They go into the pen easy enough so we feed them some grain so they can settle while we set up the truck, trailer and the gates to make the loading as easy as possible. This time instead of a nearby feather duster ha ha we have sticks, cattle prod and all manner of coaching materials on hand. As always I have to guard "the hole" which means that once my husband gets them flowing towards the trailer if they happen to decide they don't want to go on they will charge at any opening in order to escape and my job is to stop them. Seriously, 1100 lb. bulls are going to stop when I wave a stick at them. Actually I am put in this job because if anything goes wrong it's just easy to blame me and yell at me for letting them go by. Now I don't know about you but I have spent an awful lot of time reading the small print on my car's side mirrors: "Objects are much larger than they appear" meaning if I can see their snot I'm jumping aside and letting them go by because I am not interested in becoming a "flat Sam" After two brave attempts to stop them from charging over me I decided it was time to let me push them towards the trailer and let him guard the hole, that way if anything goes wrong it isn't my fault. Once I start them moving again with a wack here and a tap there, pressure becomes the skill of the moment, if I am too bold I will force them to scatter and if I'm not bold enough they will just stand around. They also like to kick out at you like the flying Walenda's so you have to stay back enough to keep out of the line of fire. Slow and easy, two get on the trailer and one squirts by. Lucky for us the one that escapes the loading process is the one that will be delivered first so we slam the another two in the front of the trailer, shut the interior gate and easily load the third one! Yay Feeling quite smug and happy we both backslap ourselves out of the pen to begin the climb out of our working area.
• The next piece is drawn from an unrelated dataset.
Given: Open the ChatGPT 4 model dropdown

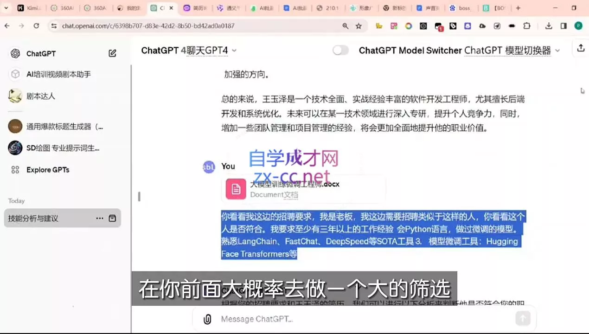Looking at the screenshot, I should pos(234,51).
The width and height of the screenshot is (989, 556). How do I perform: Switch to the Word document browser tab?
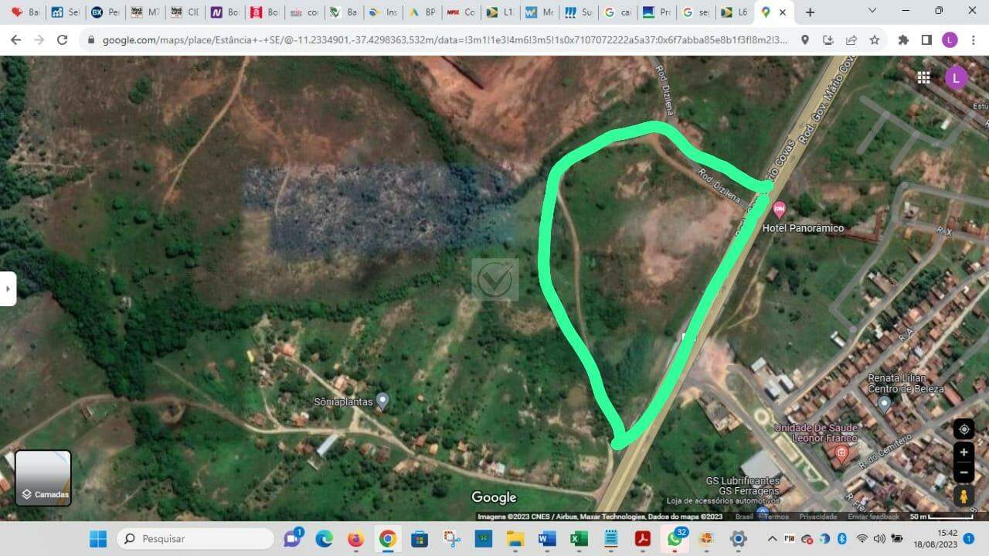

Try is the key word because all he gets is motion in place. It has thawed just enough that now we are stuck. Like I said things always go from bad to worse. My job is to stay with the truck, trailer and bulls to keep the horses away because my horse likes to lick hoods which also means his teeth will gouge hoods so as I guard the equipment my husband begins the long trek back to the top of the property to pick up a tractor.
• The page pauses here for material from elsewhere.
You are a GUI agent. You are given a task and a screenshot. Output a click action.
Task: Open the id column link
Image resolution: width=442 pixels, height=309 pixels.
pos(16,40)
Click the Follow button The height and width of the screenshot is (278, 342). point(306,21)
In comes the second thing I dislike, large equipment and towing. Returning he hands me a beer and says: "here you're going to need this" Oh boy. The chains are hooked from the tractor to the truck and my job is to get in and DO ONLY WHAT HE SAYS! Which is basically popping the brake when the chain pulls tight and try and keep the entire mess from sliding into the fence while he pulls me out of the mud with a caboose filled with bulls looking for love! Here we go..NOTHING. That means I am going to have to give it some gas to help and hopefully not end up on top of the tractor. Ok now we're talking, out we go. Once we are in the clear it is my turn to drive the big tractor back to the house. He asks if I remember how to drive it, yeah sure once I look at all those controls I'll remember. That wasn't the right answer but I was right I remembered. While he delivered bulls I quickly cleaned the dining room, set the table and started prepping dinner in hopes of salvaging Valentine's Day. We still had final feeding to do and by the time both of us got back into the house I was freezing and pissy. To cheer me up he let me take the first shower to thaw out and while I was cooking dinner came out doing a little dance in something that the best way I can describe it would be a bad Duluth Trading commercial. Needless to say, it did the trick and I laughed until I cried. At dinner that night he said sorry honey I didn't get you a card but I got you something much better. Eyes all a glitter waiting in anticipation, " Honey, I got you a PIG!" What! A pig, you know bacon some day. Wow! Well that's life on a farm.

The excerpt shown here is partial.